His scenes with the temptress, Miss Fontaine and his wife are at complete polar opposites.

Miss Fontaine is soft, sensual and seductive, whereas his wife, played by the stunning Nicola Drinkwater, and her infidelities are rough, callous and insensitive.

The Censor is a cleverly written play that uses humour and the rhythmic juxtapositioning of scenes to emphasise its complex themes.

The bounds between love and physicality are questioned and the result is both extremely hilarious and sexy.

As part of a double bill, The Union is currently playing host to The Watershed Series, a workshop of a new play each night at 9pm following the Censor.
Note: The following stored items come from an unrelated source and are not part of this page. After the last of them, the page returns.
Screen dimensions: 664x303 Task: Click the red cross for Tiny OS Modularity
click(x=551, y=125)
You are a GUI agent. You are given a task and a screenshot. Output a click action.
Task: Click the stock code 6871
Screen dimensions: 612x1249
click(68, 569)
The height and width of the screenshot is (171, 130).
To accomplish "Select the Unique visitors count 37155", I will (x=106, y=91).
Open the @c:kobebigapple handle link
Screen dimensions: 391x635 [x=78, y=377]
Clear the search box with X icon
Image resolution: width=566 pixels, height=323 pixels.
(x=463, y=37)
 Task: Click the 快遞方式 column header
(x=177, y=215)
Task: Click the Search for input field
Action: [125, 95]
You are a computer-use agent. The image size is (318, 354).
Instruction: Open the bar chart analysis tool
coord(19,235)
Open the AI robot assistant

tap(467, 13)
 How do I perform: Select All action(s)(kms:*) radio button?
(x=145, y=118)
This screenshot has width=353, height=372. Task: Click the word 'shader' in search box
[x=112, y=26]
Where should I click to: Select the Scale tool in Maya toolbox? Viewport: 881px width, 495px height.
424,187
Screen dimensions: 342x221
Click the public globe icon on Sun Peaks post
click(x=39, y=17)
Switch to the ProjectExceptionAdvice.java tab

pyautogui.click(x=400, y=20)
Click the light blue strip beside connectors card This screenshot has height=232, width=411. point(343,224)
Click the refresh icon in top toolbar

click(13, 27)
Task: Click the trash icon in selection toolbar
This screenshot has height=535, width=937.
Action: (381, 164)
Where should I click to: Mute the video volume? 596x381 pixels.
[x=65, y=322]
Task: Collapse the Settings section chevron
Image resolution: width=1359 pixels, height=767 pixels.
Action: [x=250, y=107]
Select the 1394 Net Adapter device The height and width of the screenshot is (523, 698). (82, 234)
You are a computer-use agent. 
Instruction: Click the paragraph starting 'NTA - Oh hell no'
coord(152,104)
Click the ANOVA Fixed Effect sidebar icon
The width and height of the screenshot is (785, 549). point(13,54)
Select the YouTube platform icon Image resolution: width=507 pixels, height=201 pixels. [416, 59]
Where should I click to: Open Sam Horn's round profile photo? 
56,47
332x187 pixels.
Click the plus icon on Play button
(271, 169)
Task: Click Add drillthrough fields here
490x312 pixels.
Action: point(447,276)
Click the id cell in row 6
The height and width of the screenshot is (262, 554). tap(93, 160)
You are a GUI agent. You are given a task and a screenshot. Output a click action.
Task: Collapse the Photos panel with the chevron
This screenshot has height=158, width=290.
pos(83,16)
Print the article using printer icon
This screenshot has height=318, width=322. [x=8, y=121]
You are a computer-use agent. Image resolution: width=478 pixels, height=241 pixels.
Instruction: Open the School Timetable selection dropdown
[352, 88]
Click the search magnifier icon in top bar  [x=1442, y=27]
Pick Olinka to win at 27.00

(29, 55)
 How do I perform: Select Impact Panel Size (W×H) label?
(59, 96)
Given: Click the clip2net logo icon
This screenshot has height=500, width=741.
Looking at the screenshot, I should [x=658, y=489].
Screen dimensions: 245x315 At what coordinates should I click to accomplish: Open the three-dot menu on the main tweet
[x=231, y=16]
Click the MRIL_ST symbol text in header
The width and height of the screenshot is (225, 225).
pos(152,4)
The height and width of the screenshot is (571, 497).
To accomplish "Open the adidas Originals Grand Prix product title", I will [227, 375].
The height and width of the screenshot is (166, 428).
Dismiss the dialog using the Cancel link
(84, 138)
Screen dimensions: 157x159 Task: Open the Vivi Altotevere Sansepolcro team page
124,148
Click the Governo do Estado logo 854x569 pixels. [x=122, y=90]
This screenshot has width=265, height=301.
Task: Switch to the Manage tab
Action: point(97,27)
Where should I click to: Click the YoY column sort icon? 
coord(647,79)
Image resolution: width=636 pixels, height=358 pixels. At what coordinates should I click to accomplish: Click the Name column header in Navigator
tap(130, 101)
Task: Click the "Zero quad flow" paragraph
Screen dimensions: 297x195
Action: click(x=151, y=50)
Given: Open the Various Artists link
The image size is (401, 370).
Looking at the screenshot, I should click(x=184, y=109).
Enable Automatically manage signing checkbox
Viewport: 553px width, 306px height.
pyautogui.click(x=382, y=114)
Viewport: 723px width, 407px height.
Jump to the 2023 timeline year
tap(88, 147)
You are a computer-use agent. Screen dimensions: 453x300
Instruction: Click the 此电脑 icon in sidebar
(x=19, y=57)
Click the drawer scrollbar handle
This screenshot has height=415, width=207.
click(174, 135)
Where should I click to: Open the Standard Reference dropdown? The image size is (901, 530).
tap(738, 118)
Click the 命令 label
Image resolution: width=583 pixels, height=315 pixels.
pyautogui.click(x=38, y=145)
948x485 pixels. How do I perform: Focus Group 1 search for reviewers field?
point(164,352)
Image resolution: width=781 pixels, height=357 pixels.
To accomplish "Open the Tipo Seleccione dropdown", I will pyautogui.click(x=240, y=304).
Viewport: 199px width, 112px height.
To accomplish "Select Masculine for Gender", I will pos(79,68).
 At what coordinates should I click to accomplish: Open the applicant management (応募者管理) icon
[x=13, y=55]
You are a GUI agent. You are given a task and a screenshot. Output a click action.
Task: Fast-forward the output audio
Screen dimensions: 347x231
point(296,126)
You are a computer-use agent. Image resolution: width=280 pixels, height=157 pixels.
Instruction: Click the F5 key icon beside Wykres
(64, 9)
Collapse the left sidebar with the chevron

I was lucky enough to see Spill, by Chris Head, and I cannot commend this work enough; it is a truly remarkable piece and a credit to both writer and actors alike.

Chris Head is by far one of the best writers I have come across this year! His work is remarkably intricate; the characters so complex they break through the fourth wall and are as real as the audience you sit among.

Although it was only a rehearsed reading, the audience was clearly touched by the story of Talbot, a man who loses his girlfriend tragically, and returns to his hometown after living the highlife in London, only to find his bedroom has been leased to a seedy lodger that has only his mother’s knickers, I mean, best interests in mind.

It is an inspirational tale of love overcoming adversity, that is sure to not only touch one’s heart, but touch one’s funny bone too!

The Censor by Anthony Neilson. Presented by The Other Theatre Company. Directed by Derek Bond. Starring Matthew Brockington, Helen Blackmore and Nicola Drinkwater. November 16 to December 6, 2004 at the Union Theatre, 204 Union Street, Southwark, London SE1. Box Office 020 7621 9876.
Spill by Chris Head. Starring Elliot Hill, Jennie Lathan, John Higgins, Victoria Temple-Morris and directed by Tom Cooper.